--- Start of MATERIAL FOR THIS EXERCISE ---

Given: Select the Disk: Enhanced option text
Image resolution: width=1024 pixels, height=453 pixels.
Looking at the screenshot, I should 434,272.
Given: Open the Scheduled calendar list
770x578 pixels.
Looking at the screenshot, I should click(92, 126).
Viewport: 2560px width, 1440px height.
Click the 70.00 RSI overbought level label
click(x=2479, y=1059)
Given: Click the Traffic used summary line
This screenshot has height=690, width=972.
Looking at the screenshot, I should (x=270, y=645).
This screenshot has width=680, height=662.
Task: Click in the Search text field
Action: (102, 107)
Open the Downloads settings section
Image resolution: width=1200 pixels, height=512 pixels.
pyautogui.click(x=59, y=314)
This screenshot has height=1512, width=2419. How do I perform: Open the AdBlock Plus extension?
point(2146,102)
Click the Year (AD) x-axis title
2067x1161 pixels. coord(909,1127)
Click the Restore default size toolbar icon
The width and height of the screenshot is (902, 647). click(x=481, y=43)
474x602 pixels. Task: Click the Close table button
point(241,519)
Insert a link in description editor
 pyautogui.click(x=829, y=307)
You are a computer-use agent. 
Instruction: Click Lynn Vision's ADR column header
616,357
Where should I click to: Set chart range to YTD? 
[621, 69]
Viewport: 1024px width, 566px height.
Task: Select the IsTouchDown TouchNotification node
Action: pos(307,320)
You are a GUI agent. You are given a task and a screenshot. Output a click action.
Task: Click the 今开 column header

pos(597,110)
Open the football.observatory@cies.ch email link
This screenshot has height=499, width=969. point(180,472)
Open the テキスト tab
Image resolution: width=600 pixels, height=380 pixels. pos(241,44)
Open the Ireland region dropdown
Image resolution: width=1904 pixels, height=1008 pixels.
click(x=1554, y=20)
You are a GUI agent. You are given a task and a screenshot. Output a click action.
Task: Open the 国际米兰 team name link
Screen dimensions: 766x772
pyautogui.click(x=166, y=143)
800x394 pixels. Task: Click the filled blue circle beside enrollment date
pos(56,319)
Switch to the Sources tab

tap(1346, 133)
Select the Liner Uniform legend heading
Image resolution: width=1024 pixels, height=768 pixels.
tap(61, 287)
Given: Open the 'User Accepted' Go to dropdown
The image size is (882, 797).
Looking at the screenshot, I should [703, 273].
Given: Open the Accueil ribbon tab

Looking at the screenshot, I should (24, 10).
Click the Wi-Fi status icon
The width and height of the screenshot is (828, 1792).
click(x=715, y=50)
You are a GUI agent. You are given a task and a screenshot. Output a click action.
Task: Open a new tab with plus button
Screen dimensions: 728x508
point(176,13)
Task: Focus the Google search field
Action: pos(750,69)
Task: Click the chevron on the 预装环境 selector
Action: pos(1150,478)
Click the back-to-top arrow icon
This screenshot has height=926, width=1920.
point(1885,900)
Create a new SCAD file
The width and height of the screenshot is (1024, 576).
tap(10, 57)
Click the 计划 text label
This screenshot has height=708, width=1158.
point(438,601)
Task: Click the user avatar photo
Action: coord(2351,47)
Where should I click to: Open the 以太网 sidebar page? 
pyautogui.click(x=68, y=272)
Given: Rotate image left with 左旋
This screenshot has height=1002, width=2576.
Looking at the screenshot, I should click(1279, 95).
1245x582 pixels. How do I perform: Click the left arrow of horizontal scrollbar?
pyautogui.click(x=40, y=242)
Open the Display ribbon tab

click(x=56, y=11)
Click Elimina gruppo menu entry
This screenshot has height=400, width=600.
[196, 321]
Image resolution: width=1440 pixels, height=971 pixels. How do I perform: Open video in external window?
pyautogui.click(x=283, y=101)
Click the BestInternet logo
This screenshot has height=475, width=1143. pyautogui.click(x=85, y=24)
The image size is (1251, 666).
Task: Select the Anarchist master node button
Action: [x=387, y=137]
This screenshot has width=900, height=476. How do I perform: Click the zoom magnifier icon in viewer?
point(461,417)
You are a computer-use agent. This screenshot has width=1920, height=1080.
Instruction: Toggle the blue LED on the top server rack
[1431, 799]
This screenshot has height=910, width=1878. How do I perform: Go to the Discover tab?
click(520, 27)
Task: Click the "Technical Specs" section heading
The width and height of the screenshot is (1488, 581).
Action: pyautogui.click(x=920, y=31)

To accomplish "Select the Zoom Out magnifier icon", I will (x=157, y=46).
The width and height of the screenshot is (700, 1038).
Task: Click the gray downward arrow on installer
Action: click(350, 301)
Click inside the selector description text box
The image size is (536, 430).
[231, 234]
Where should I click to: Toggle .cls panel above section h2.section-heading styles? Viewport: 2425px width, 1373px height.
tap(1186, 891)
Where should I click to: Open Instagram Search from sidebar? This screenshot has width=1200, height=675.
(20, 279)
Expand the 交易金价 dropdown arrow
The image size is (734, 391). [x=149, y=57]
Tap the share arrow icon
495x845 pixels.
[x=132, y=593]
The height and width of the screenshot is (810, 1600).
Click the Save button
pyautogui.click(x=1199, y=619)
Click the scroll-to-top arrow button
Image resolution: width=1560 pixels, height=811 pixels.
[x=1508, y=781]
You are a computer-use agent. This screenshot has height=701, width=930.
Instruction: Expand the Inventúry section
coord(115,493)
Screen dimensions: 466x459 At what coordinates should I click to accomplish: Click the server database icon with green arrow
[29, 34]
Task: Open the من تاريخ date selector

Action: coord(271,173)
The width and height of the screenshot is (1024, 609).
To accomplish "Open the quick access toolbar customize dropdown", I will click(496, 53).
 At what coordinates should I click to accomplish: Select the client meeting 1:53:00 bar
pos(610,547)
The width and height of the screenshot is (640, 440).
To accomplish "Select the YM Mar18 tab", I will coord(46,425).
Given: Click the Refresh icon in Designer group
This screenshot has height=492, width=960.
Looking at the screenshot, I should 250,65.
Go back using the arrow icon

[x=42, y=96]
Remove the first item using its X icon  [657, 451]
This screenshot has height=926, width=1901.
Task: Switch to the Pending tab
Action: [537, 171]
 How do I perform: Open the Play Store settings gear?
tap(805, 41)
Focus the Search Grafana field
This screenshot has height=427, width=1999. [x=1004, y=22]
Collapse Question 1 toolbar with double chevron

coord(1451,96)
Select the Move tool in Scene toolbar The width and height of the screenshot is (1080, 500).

--- End of MATERIAL FOR THIS EXERCISE ---

Reproduce every one of the lines above without changing anything.

Given: Select the Disk: Enhanced option text
Image resolution: width=1024 pixels, height=453 pixels.
Looking at the screenshot, I should 434,272.
Given: Open the Scheduled calendar list
770x578 pixels.
Looking at the screenshot, I should click(92, 126).
Viewport: 2560px width, 1440px height.
Click the 70.00 RSI overbought level label
click(x=2479, y=1059)
Given: Click the Traffic used summary line
This screenshot has height=690, width=972.
Looking at the screenshot, I should (x=270, y=645).
This screenshot has width=680, height=662.
Task: Click in the Search text field
Action: (102, 107)
Open the Downloads settings section
Image resolution: width=1200 pixels, height=512 pixels.
pyautogui.click(x=59, y=314)
This screenshot has height=1512, width=2419. How do I perform: Open the AdBlock Plus extension?
point(2146,102)
Click the Year (AD) x-axis title
2067x1161 pixels. coord(909,1127)
Click the Restore default size toolbar icon
The width and height of the screenshot is (902, 647). click(x=481, y=43)
474x602 pixels. Task: Click the Close table button
point(241,519)
Insert a link in description editor
 pyautogui.click(x=829, y=307)
You are a computer-use agent. 
Instruction: Click Lynn Vision's ADR column header
616,357
Where should I click to: Set chart range to YTD? 
[621, 69]
Viewport: 1024px width, 566px height.
Task: Select the IsTouchDown TouchNotification node
Action: pos(307,320)
You are a GUI agent. You are given a task and a screenshot. Output a click action.
Task: Click the 今开 column header

pos(597,110)
Open the football.observatory@cies.ch email link
This screenshot has height=499, width=969. point(180,472)
Open the テキスト tab
Image resolution: width=600 pixels, height=380 pixels. pos(241,44)
Open the Ireland region dropdown
Image resolution: width=1904 pixels, height=1008 pixels.
click(x=1554, y=20)
You are a GUI agent. You are given a task and a screenshot. Output a click action.
Task: Open the 国际米兰 team name link
Screen dimensions: 766x772
pyautogui.click(x=166, y=143)
800x394 pixels. Task: Click the filled blue circle beside enrollment date
pos(56,319)
Switch to the Sources tab

tap(1346, 133)
Select the Liner Uniform legend heading
Image resolution: width=1024 pixels, height=768 pixels.
tap(61, 287)
Given: Open the 'User Accepted' Go to dropdown
The image size is (882, 797).
Looking at the screenshot, I should [703, 273].
Given: Open the Accueil ribbon tab

Looking at the screenshot, I should (24, 10).
Click the Wi-Fi status icon
The width and height of the screenshot is (828, 1792).
click(x=715, y=50)
You are a GUI agent. You are given a task and a screenshot. Output a click action.
Task: Open a new tab with plus button
Screen dimensions: 728x508
point(176,13)
Task: Focus the Google search field
Action: pos(750,69)
Task: Click the chevron on the 预装环境 selector
Action: pos(1150,478)
Click the back-to-top arrow icon
This screenshot has height=926, width=1920.
point(1885,900)
Create a new SCAD file
The width and height of the screenshot is (1024, 576).
tap(10, 57)
Click the 计划 text label
This screenshot has height=708, width=1158.
point(438,601)
Task: Click the user avatar photo
Action: coord(2351,47)
Where should I click to: Open the 以太网 sidebar page? 
pyautogui.click(x=68, y=272)
Given: Rotate image left with 左旋
This screenshot has height=1002, width=2576.
Looking at the screenshot, I should click(1279, 95).
1245x582 pixels. How do I perform: Click the left arrow of horizontal scrollbar?
pyautogui.click(x=40, y=242)
Open the Display ribbon tab

click(x=56, y=11)
Click Elimina gruppo menu entry
This screenshot has height=400, width=600.
[196, 321]
Image resolution: width=1440 pixels, height=971 pixels. How do I perform: Open video in external window?
pyautogui.click(x=283, y=101)
Click the BestInternet logo
This screenshot has height=475, width=1143. pyautogui.click(x=85, y=24)
The image size is (1251, 666).
Task: Select the Anarchist master node button
Action: [x=387, y=137]
This screenshot has width=900, height=476. How do I perform: Click the zoom magnifier icon in viewer?
point(461,417)
You are a computer-use agent. This screenshot has width=1920, height=1080.
Instruction: Toggle the blue LED on the top server rack
[1431, 799]
This screenshot has height=910, width=1878. How do I perform: Go to the Discover tab?
click(520, 27)
Task: Click the "Technical Specs" section heading
The width and height of the screenshot is (1488, 581).
Action: pyautogui.click(x=920, y=31)

To accomplish "Select the Zoom Out magnifier icon", I will (x=157, y=46).
The width and height of the screenshot is (700, 1038).
Task: Click the gray downward arrow on installer
Action: click(350, 301)
Click inside the selector description text box
The image size is (536, 430).
[231, 234]
Where should I click to: Toggle .cls panel above section h2.section-heading styles? Viewport: 2425px width, 1373px height.
tap(1186, 891)
Where should I click to: Open Instagram Search from sidebar? This screenshot has width=1200, height=675.
(20, 279)
Expand the 交易金价 dropdown arrow
The image size is (734, 391). [x=149, y=57]
Tap the share arrow icon
495x845 pixels.
[x=132, y=593]
The height and width of the screenshot is (810, 1600).
Click the Save button
pyautogui.click(x=1199, y=619)
Click the scroll-to-top arrow button
Image resolution: width=1560 pixels, height=811 pixels.
[x=1508, y=781]
You are a computer-use agent. This screenshot has height=701, width=930.
Instruction: Expand the Inventúry section
coord(115,493)
Screen dimensions: 466x459 At what coordinates should I click to accomplish: Click the server database icon with green arrow
[29, 34]
Task: Open the من تاريخ date selector

Action: coord(271,173)
The width and height of the screenshot is (1024, 609).
To accomplish "Open the quick access toolbar customize dropdown", I will click(496, 53).
 At what coordinates should I click to accomplish: Select the client meeting 1:53:00 bar
pos(610,547)
The width and height of the screenshot is (640, 440).
To accomplish "Select the YM Mar18 tab", I will coord(46,425).
Given: Click the Refresh icon in Designer group
This screenshot has height=492, width=960.
Looking at the screenshot, I should 250,65.
Go back using the arrow icon

[x=42, y=96]
Remove the first item using its X icon  [657, 451]
This screenshot has height=926, width=1901.
Task: Switch to the Pending tab
Action: [537, 171]
 How do I perform: Open the Play Store settings gear?
tap(805, 41)
Focus the Search Grafana field
This screenshot has height=427, width=1999. [x=1004, y=22]
Collapse Question 1 toolbar with double chevron

coord(1451,96)
Select the Move tool in Scene toolbar The width and height of the screenshot is (1080, 500).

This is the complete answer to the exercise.